Diamondhead Businesses Expanding Into Once Rural Areas

The once isolated retirement community of Diamondhead is lonely no more. More than 200 new homes will be added by year's end, a record increase after many years of steady growth. And with more homes and more people, come more businesses.

Judy Wise has lived off of Kapalama Drive behind Diamondhead for 36 years. In that time her once rural view has certainly changed.

"This use to be a pig farm. My husband's father raised pigs and he had cows and he had goats. It just used to be a rural farm place and now it's all business."

But Wise says she welcomes her new commercial neighbors.

"It's convenient. When you need something, you just walk across the street to do it."

"The fitness center has been booming and it's only been open four months," David Malley said.

Fitness, fancy coffee and pampering for pets are just a few of the new offerings around Diamondhead in the last five years.

David Malley owns much of the land being developed.

"Within the next six months, you're going to see a lot more activity back here," Malley said.

A car wash will soon make its home next to a horse stable. It's a sign of how development is changing the landscape of rural Hancock County.
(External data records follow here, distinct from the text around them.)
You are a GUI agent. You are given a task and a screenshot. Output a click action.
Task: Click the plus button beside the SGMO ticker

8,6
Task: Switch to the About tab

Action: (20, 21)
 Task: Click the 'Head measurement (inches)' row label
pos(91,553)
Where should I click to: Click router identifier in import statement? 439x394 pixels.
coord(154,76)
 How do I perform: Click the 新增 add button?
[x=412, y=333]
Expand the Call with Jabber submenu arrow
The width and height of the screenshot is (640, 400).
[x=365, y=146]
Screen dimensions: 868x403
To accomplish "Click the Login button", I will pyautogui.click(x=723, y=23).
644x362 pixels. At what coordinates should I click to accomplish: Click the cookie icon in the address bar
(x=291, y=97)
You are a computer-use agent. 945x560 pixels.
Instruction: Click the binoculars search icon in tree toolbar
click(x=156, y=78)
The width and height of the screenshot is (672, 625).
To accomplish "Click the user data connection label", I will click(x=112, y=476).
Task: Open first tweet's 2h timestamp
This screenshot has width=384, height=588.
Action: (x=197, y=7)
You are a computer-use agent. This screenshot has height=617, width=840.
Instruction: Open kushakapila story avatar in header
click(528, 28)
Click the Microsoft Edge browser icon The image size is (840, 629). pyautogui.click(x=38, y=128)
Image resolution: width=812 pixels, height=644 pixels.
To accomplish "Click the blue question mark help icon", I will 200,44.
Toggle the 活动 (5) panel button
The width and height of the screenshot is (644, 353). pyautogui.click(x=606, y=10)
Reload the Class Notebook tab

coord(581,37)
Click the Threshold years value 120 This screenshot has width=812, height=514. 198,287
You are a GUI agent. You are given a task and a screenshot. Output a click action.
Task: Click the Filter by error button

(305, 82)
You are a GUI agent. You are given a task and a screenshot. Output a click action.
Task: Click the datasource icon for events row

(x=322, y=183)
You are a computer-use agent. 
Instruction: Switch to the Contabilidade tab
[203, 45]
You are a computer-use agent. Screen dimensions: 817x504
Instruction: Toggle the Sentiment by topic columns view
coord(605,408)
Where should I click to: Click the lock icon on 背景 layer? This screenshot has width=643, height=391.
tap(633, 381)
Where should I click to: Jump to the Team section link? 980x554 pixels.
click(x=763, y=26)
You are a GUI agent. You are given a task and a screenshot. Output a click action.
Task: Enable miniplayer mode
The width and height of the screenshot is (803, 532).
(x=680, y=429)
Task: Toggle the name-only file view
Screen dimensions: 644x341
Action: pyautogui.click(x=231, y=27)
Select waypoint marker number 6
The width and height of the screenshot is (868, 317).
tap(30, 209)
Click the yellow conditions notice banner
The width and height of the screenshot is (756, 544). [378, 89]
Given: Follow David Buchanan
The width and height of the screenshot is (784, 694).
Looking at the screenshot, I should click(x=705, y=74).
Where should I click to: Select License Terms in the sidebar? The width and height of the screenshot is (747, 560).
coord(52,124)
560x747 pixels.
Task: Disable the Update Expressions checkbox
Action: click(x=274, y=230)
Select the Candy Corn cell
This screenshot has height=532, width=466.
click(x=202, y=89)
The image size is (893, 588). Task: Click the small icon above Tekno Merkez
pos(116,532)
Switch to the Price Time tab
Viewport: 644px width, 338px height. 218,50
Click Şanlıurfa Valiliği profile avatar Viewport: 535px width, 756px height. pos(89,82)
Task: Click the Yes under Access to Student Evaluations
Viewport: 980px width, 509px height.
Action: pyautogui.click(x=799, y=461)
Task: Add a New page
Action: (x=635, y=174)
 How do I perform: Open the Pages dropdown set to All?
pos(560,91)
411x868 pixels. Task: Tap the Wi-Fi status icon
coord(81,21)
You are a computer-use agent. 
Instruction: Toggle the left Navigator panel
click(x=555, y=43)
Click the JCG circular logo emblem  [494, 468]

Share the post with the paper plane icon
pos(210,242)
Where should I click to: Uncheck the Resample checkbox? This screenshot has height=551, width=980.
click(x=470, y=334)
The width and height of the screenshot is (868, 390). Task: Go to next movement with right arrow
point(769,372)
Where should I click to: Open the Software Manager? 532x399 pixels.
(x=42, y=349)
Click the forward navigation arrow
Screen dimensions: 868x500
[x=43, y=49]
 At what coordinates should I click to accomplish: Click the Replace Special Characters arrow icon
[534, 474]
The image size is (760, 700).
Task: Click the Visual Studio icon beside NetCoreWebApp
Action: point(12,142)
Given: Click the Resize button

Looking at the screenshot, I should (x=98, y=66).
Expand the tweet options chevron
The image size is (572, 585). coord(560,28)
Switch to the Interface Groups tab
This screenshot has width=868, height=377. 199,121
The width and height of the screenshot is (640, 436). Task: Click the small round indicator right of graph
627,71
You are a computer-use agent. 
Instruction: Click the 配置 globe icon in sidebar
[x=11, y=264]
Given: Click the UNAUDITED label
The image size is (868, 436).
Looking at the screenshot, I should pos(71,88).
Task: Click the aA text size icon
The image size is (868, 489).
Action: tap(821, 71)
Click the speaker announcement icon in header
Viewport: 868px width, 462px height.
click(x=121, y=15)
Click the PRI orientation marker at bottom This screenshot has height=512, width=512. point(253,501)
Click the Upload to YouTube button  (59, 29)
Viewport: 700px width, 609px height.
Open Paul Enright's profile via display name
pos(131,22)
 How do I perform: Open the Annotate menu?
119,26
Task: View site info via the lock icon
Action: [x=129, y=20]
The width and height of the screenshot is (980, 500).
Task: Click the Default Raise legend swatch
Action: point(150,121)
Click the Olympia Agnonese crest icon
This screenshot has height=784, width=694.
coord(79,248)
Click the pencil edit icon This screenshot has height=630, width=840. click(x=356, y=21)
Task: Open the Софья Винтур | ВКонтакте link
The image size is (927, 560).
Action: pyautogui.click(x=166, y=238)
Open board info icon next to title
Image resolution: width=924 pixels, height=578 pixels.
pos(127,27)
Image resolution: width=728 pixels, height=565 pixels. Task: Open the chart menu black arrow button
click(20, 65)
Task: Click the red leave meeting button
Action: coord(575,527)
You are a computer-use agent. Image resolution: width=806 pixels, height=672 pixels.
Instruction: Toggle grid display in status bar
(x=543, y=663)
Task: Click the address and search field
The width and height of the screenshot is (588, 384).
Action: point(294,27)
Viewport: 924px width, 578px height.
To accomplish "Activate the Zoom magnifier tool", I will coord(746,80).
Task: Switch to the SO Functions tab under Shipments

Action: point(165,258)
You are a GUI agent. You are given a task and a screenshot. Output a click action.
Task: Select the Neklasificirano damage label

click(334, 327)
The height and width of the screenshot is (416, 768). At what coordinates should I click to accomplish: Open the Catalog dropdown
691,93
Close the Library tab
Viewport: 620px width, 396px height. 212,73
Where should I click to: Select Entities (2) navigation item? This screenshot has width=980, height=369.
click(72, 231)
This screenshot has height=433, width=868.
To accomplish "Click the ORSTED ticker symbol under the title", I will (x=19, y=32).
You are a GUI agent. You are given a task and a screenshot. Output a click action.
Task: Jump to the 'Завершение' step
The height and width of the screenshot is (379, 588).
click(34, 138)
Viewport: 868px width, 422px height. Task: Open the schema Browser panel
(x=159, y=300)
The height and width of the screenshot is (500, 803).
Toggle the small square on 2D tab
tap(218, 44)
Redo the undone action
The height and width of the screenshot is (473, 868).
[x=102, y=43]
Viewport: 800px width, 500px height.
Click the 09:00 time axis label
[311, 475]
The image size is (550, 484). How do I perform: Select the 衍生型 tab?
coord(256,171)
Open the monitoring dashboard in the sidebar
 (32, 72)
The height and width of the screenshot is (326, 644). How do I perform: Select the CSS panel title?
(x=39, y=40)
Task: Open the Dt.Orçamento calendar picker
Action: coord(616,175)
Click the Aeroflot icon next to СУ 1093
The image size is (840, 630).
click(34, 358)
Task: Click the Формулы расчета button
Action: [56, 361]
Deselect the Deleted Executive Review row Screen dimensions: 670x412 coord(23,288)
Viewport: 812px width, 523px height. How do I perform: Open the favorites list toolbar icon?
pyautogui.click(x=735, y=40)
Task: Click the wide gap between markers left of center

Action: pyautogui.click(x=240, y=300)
"The residential side of Diamondhead, they tend to be more urban. Where as just behind Diamondhead are a very large number of people who have chosen over the years to live in a rural setting, and of course the two are now coming together," Diamondhead Property Owners Association President Lloyd Ramirez said.

Malley echoed his words.

"It's a unique mixture, but everyone seems to get along real well back here. We don't have any conflicts."

Blending rural lifestyle with a thriving business community is how this part of Hancock County is making its future.

According to leaders with the Diamondhead POA, the community has about 170 businesses now located around Diamondhead.